Os parâmetros com maior peso no índice – oxigênio dissolvido, coliformes termotolerantes, pH e condutividade elétrica – estão diretamente ligados à falta de tratamento de efluentes domésticos, por exemplo. E saneamento básico de baixa qualidade afeta a saúde pública, pois muitos vetores de doenças têm a água como meio. Assim, o trabalho dos pesquisadores irá ajudar os governantes na tomada de ações necessárias para recuperar um corpo hídrico que esteja degradado e melhorar as condições de vida das populações humanas.
O sensoriamento remoto eficiente na Amazônia já permitia identificar padrões de mudanças na superfície da água, “mas existem limites para que possamos entender no chão, no dado de campo, o que isso significa”, observa a geógrafa Ane Alencar, diretora de ciência do Instituto de Pesquisa Ambiental da Amazônia (Ipam).

Instruções dos exercícios
[1] Como fica em inglês a frase "E saneamento básico de baixa qualidade afeta a saúde pública, pois muitos vetores de doenças têm a água como meio." do trecho sobre a qualidade da água?
[2] Escreva o que vem depois da última frase do trecho sobre a qualidade da água na Amazônia.
As linhas que vêm a seguir não têm relação com o trecho sobre a qualidade da água.

Extratos de registros

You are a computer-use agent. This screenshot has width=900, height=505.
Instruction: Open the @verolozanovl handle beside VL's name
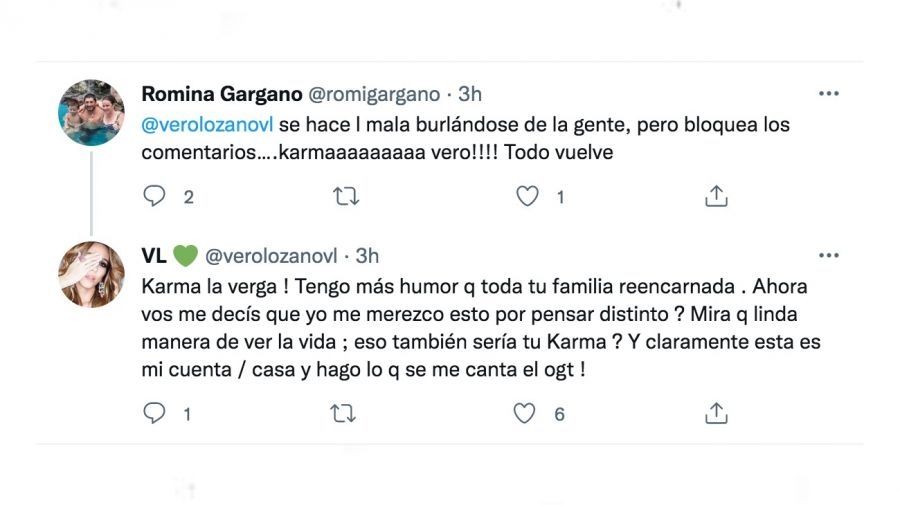(271, 256)
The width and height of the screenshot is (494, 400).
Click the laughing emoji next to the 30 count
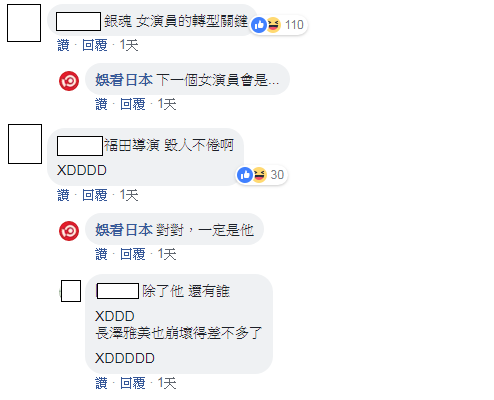(x=260, y=175)
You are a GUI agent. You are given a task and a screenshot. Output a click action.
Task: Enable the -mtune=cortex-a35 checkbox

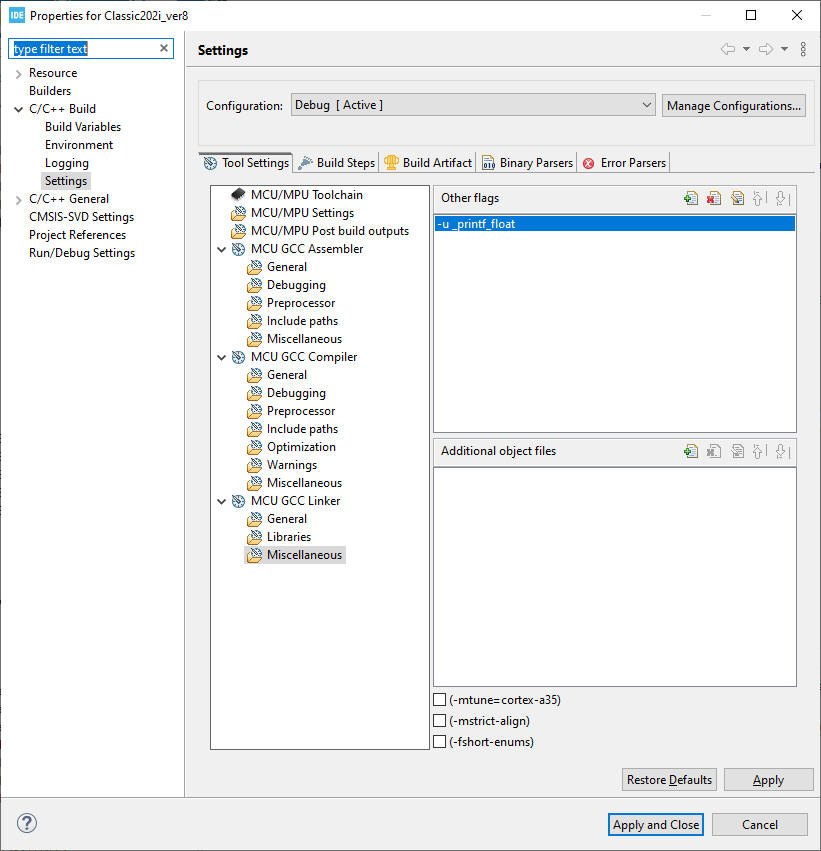point(440,700)
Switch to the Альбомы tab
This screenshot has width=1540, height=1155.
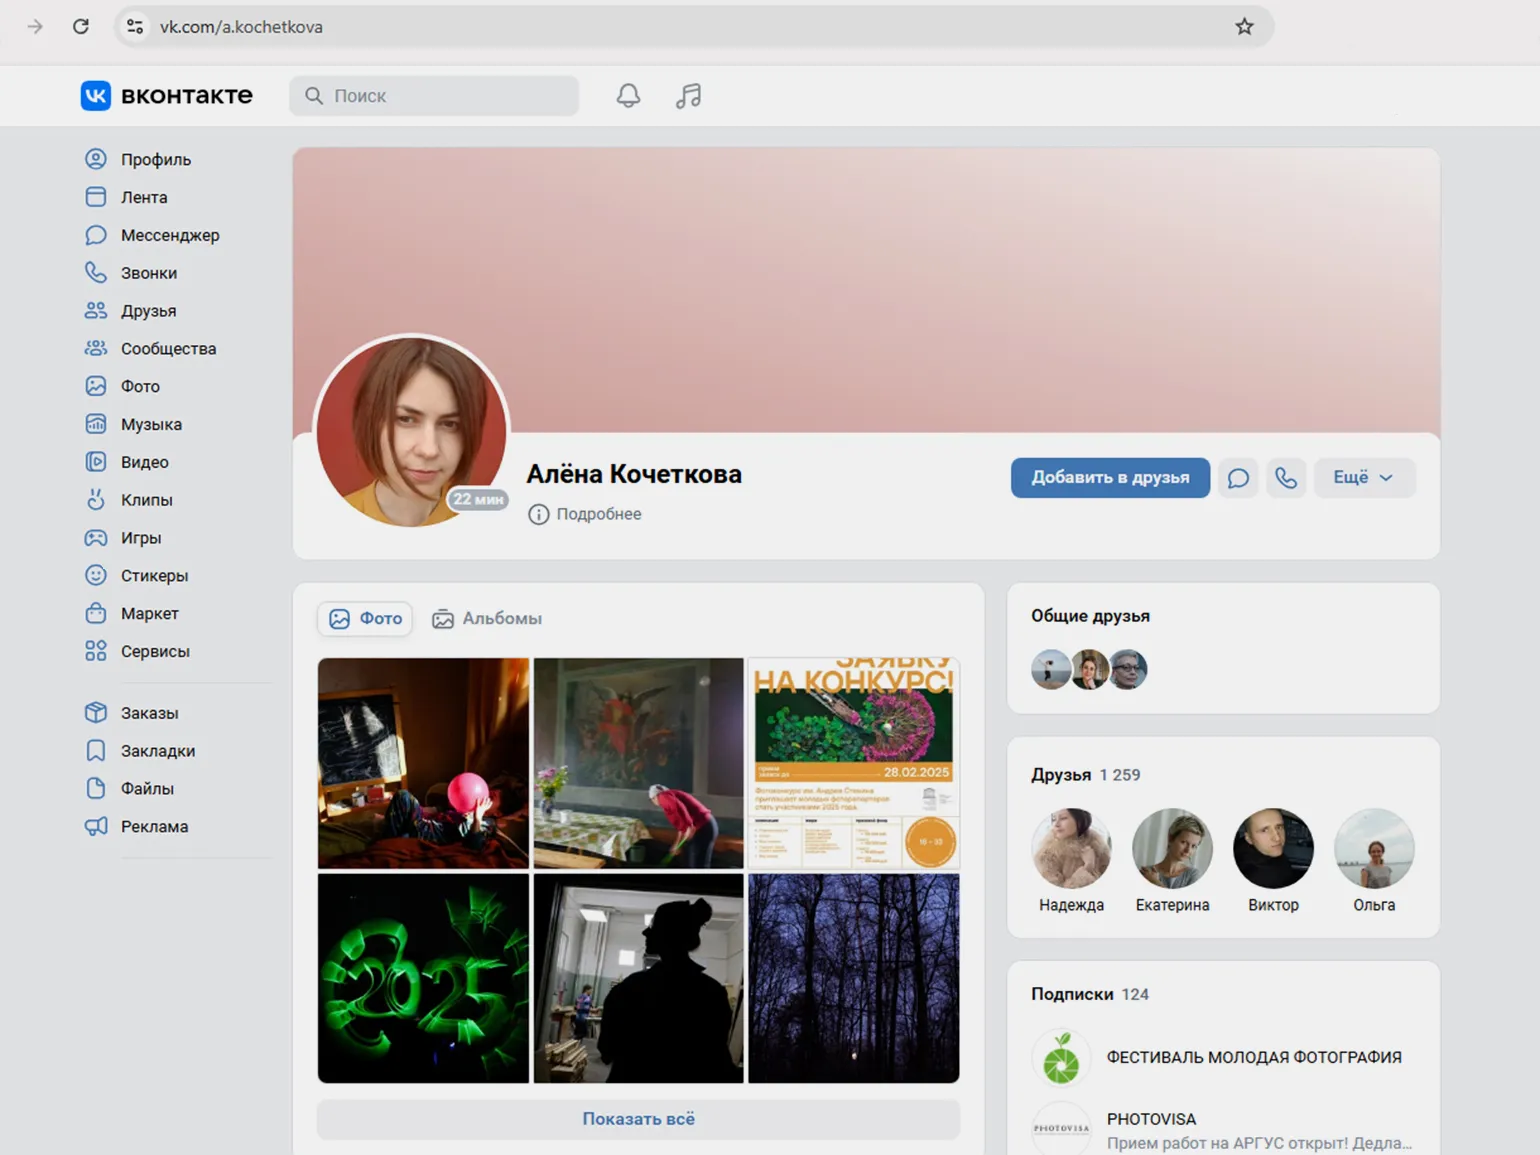(x=487, y=619)
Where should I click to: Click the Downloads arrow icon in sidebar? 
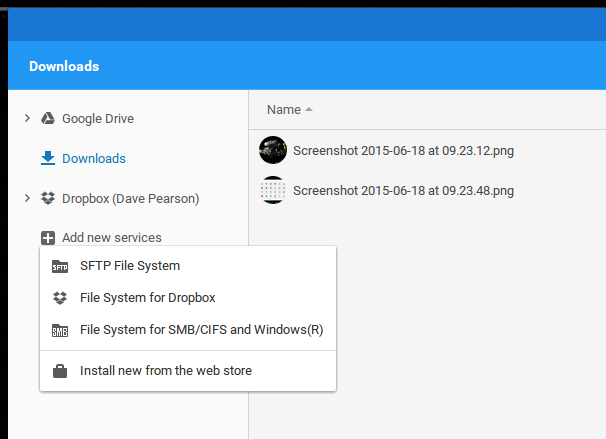[48, 158]
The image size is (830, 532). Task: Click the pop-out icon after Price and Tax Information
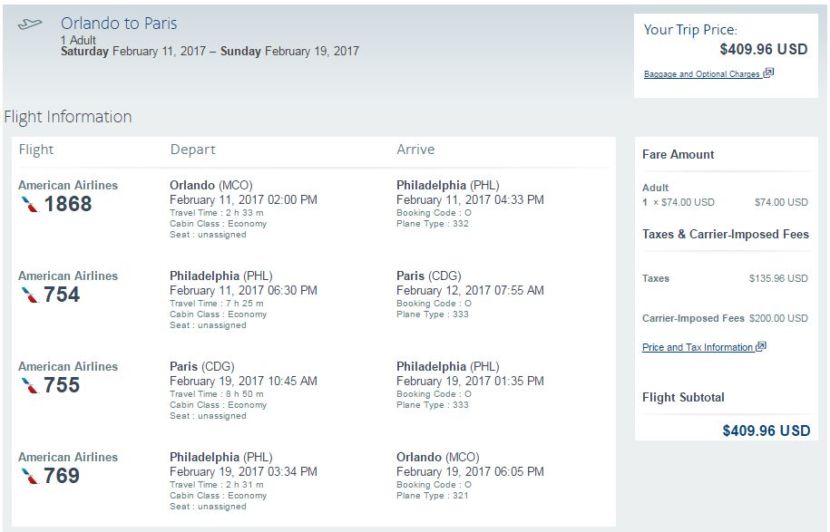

Exercícios resolvidos
[1] And poor-quality basic sanitation affects public health, since many disease vectors use water as their medium.

[2]
Agora, além de nortear políticas de abastecimento da população e de saneamento básico, o IQA pode contribuir para o planejamento de estudos de ecossistemas aquáticos, em escala ampla ou local. Sem essas informações, os pesquisadores têm ido a campo “no escuro” em termos de qualidade da água, considera a bióloga Cecília Gontijo Leal, pesquisadora da Universidade de Lancaster, na Inglaterra, e da Rede Amazônia Sustentável (RAS), especializada em ecossistemas de água doce na Amazônia. “Com a referência local, podemos identificar impactos momentâneos ou definitivos”, diz Leal, consultora científica do projeto Aquazônia, da Ambiental Media.
Bancos de areia expostos na região de Mariuá já indicavam a força da seca no rio Negro – semanas depois, o rio atingiria uma mínima histórica de 12,7 metros. Mariuá é o maior arquipélago fluvial do mundo, com 1.400 ilhas que se espalham ao longo de 270 quilômetros no Médio Rio Negro, entre as fozes dos rios Urubaxi e Branco.
Ciência em ano de seca extrema na Amazônia
Em 11 de setembro, quando o barco de pesquisa partiu da marina no igarapé Tarumã-Açu, em Manaus, com destino a São Gabriel da Cachoeira, os níveis da água no Negro baixavam assustadoramente, dia após dia, em um verão extremo alavancado pela combinação do aquecimento das águas do Pacífico, no fenômeno El Niño, e do Atlântico Norte, fenômenos potencializados pelas mudanças climáticas.
A bordo, dez cientistas – oito da UEA e dois de Harvard –, seis tripulantes e dois repórteres da Ambiental Media. Em uma viagem anterior, no início de 2023, os pesquisadores da UEA já haviam estabelecido os pontos de coleta ao longo da calha do Negro, de 14 em 14 quilômetros, assim como fizeram ajustes necessários em questões de segurança, tripulação e dinâmica das coletas.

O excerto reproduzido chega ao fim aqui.